## Exercise objective
Copy out the part of the listing that opens with the line containing "Screen dimensions: 345x194" and closes with the line containing "Task: Open the 学校 (School) settings icon", requests included. Shift every coordinate in its answers up by 79, and leave the pictures out.

## Records shown
○ ○ ○

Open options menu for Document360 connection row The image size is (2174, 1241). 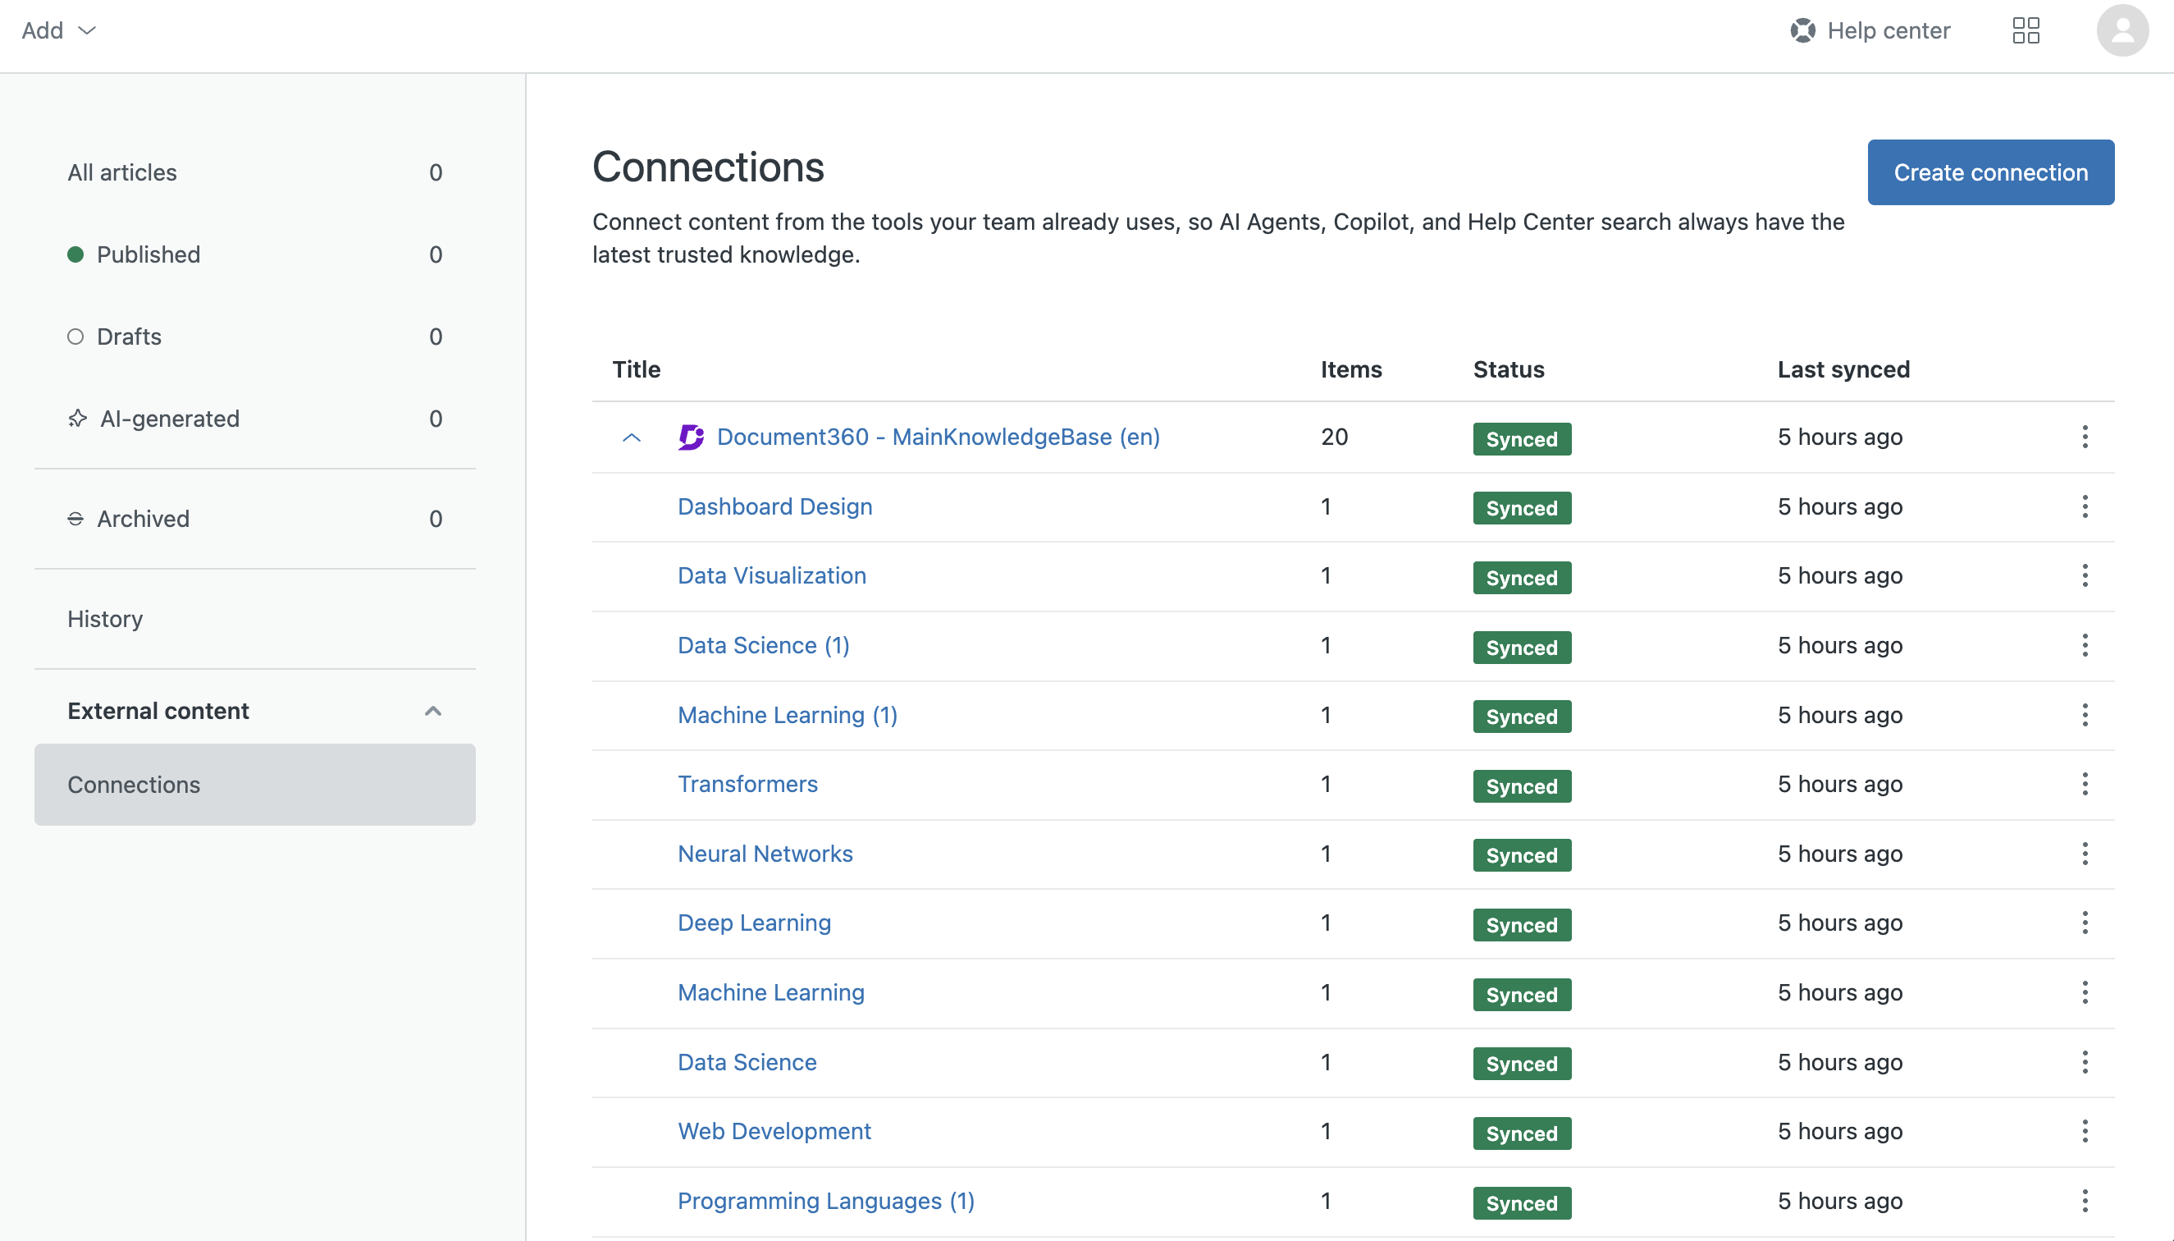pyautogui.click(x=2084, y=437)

○ ○ ○

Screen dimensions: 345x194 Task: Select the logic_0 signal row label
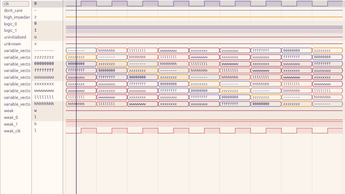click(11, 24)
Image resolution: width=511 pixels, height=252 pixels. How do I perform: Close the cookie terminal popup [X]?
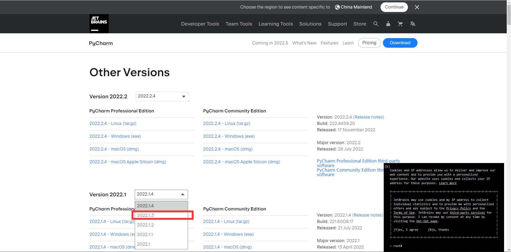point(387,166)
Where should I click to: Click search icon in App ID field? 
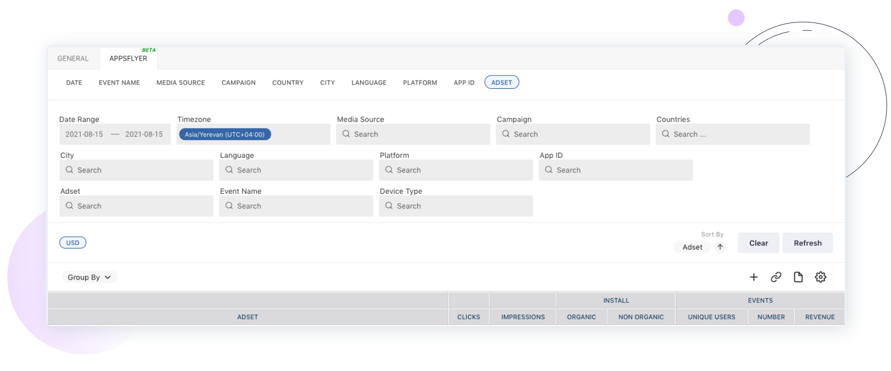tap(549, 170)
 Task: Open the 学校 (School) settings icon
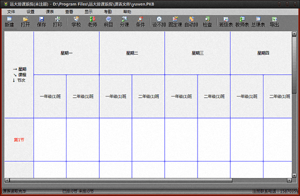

○ ○ ○

## Exercise response
Screen dimensions: 345x194 Task: Select the logic_0 signal row label
click(90, 103)
Image resolution: width=511 pixels, height=252 pixels. How do I perform: Close the cookie terminal popup [X]?
point(466,245)
Where should I click to: Click search icon in App ID field? 
tap(628, 249)
 Task: Open the 学校 (School) settings icon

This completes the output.